The band provided two songs for the Dear White People soundtrack. Caught A Ghost provided a remix to their song "Sleeping At Night" that was featured in the film's trailer. The band also produced a new song, "Get Your Life", for the film. Additionally, the song's music video was directed by Justin Simien (the director of Dear White People) and features the cast of the film.

==Style==

The band identifies themselves as an indie electro soul band. Their sound is a modern take on blue-eyed soul; the tracks feature elements of classic Motown and Stax/Volt compositions with influences from dubstep, 1990s rap, and contemporary electronica.

The band's live shows often consist of an 8-piece band with 3-piece horn section and tailor-made projections for each song. The band engages the audience with mixed media, dancers, projected images, performance art, and audience participation.

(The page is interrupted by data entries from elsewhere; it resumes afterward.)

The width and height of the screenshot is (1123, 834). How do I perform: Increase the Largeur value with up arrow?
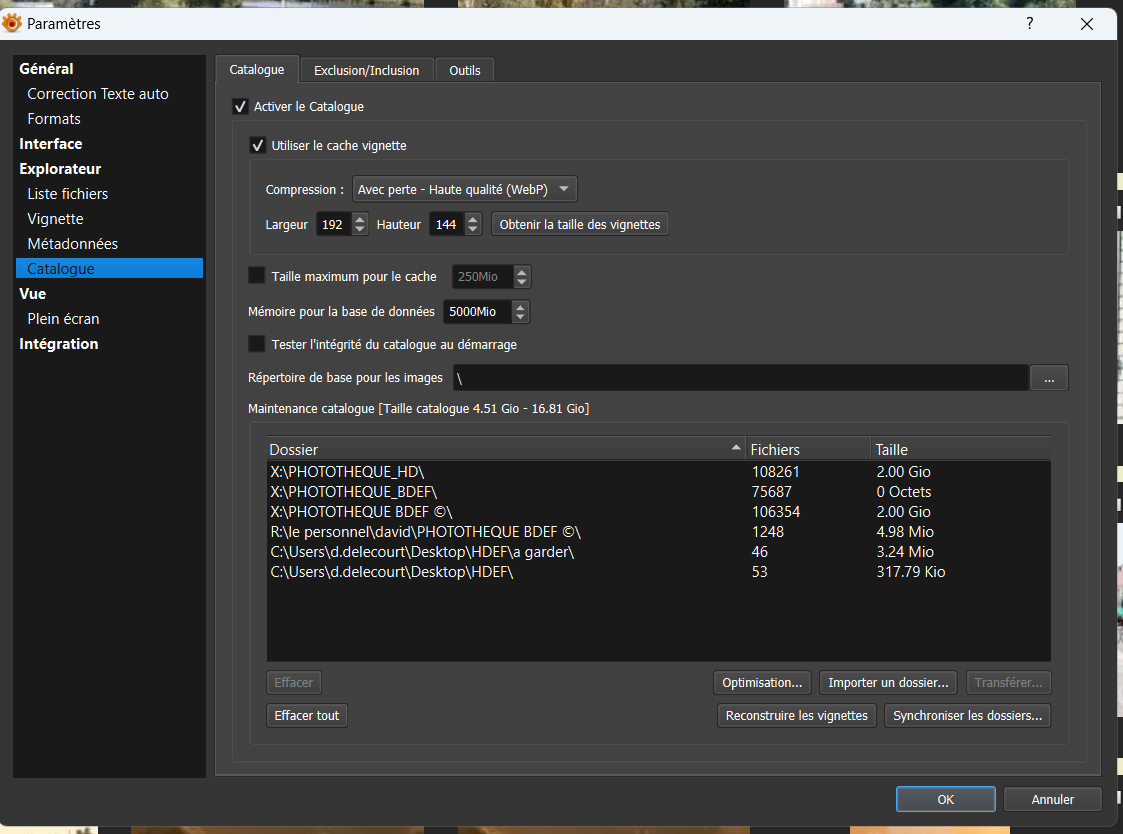coord(360,219)
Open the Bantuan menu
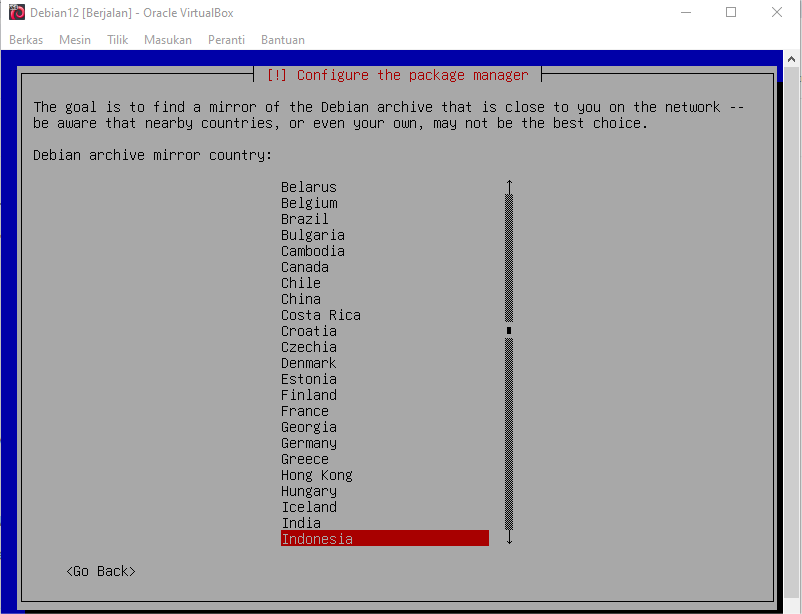Image resolution: width=802 pixels, height=614 pixels. click(282, 40)
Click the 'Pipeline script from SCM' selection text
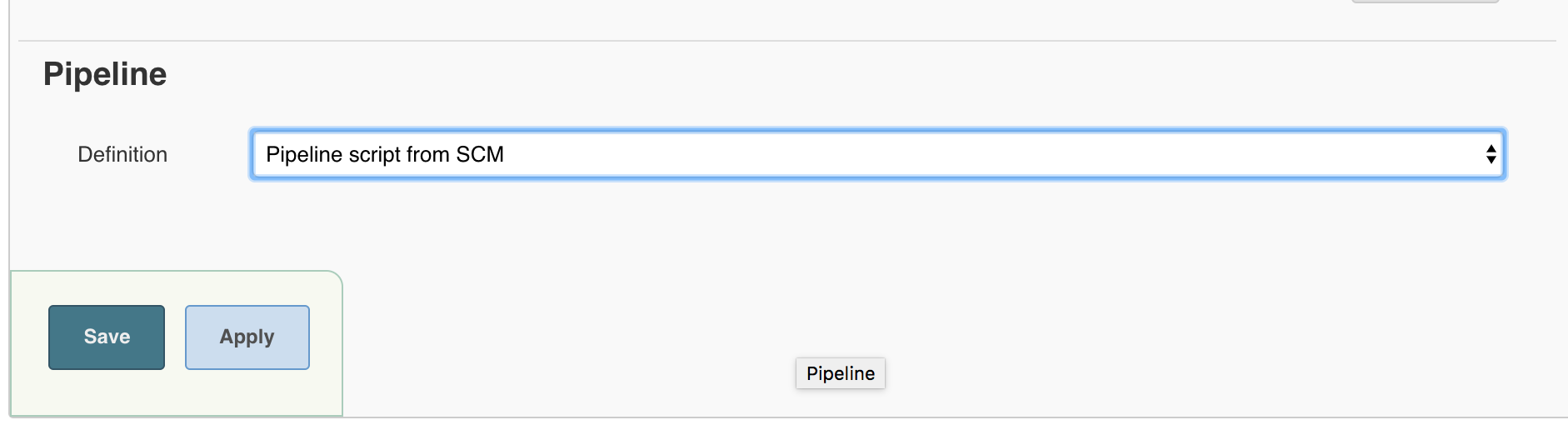This screenshot has height=430, width=1568. (x=385, y=154)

==Film and television licensing==
Several singles from the band's album, Human Nature, can be heard in Hollywood films and television series:
- Their song "No Sugar In My Coffee" was featured in Boardwalk Empire, Vampire Diaries, The Blacklist, and A Way Out trailer.
- Their song "Footsteps" can be heard in season 6, episode 3 ("The Pharmacist") of The Blacklist.
- Their cover version of the Sam Cooke song "You Send Me" was featured in Vampire Diaries and advertising for Victoria's Secret.
- Their song "Somehow" was featured on Supernatural.
- The song "Connected" was featured in Grey's Anatomy, Suits, Mistresses, a Friskies commercial and a BlackPeopleMeet commercial.
- "Time Go" was featured in Suits.
- The song "Sleeping At Night" has been featured in Suits and Rake (promo).
- Their covers for "Like A Virgin" and "Portions For Foxes" have both been featured in Grey’s Anatomy.
- The song "Like No One" was featured in The Originals.
- Two of their songs are part of the Dear White People soundtrack: "Can't Let Go" and "Sleeping At Night (Dear White People Remix)".
- The Amazon Prime original series Bosch uses the band's song "Can't Let Go" as its theme song.
- The song "Hold Out" was featured in the movie Good Kill.